----- Source records -----
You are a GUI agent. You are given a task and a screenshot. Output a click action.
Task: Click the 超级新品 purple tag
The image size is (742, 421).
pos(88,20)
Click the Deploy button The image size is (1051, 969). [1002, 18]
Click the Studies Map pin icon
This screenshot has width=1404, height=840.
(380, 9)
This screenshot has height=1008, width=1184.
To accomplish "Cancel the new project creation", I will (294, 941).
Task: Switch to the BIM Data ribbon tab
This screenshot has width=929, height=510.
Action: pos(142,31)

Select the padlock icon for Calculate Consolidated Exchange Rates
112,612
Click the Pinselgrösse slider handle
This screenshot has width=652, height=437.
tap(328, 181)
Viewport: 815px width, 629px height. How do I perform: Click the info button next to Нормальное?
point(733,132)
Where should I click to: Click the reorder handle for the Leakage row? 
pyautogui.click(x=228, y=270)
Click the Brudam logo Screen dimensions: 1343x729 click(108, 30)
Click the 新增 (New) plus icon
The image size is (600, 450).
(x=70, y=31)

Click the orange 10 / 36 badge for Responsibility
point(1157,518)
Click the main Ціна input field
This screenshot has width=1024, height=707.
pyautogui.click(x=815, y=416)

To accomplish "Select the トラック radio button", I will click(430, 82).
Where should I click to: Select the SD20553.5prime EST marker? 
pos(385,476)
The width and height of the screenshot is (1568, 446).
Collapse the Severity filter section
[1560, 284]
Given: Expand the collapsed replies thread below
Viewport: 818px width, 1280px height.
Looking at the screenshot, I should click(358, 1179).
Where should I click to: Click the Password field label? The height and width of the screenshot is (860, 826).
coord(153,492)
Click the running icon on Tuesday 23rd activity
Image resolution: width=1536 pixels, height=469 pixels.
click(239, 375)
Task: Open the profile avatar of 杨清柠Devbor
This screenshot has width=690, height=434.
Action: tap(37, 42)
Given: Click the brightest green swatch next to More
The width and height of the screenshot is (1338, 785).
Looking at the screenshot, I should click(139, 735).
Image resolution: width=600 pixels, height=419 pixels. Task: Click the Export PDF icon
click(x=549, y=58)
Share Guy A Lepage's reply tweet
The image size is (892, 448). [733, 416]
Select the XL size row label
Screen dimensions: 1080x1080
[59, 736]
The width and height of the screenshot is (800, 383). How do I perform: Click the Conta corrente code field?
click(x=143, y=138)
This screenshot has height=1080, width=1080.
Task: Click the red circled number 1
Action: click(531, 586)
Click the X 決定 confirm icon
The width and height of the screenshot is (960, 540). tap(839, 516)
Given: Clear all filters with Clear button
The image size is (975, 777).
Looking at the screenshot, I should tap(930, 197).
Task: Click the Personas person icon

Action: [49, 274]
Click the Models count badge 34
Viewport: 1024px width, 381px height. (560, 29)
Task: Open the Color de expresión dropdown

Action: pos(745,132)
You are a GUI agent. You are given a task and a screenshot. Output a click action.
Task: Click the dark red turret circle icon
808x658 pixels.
-----
### What is needed
Pick each line holding "accomplish" out of the entries above and return it.

### Reply
To accomplish "Cancel the new project creation", I will (294, 941).
To accomplish "Select the トラック radio button", I will click(430, 82).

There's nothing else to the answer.